Spotlight on pepper in Shiraz
The science behind the taste...
Syrah is a quintessentially Mediterranean-climate variety, a big cropper resistant to pests and diseases, producing dark, inky, aromatic reds with black fruit flavours and peppery, spicy characteristics.
It is the great red grape of the northern Rhône where it reaches its apogee in the deep-hued, muscular, long-lived wines of Hermitage and Côte Rôtie. It is a component of southern Rhône reds and the fastest growing grape in Franc’s Languedoc region, where it has been introduced as an improving variety.
New World
As Shiraz, it is Australia‘s most important red variety, where it forms the backbone of Grange, Australia’s most famous red, and is grown with increasing confidence in South Africa and Argentina.

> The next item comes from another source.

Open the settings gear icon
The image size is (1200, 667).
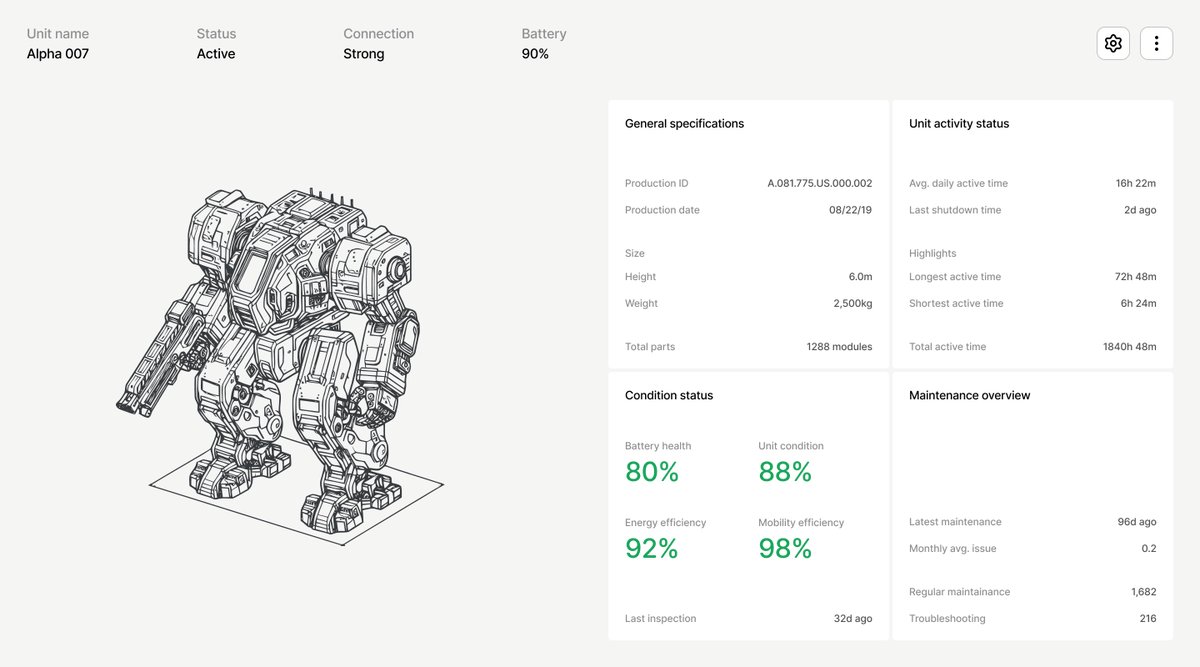1113,43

Syrah produces dark red wines whose purest incarnation in the northern Rhône produces a wine with memorable aromas which can be smoky, floral, peppery, minty or spicy and often linked to a kind of medicinal or creosote-like character. Cool climates, whether northern Rhône or Victoria and parts of Western Australia, bring out the mint, pepperiness and the spice in the Syrah, while the warmer it gets the more it changes from raspberry to blackberry, becoming chocolatey and, with age, tarry and gamey.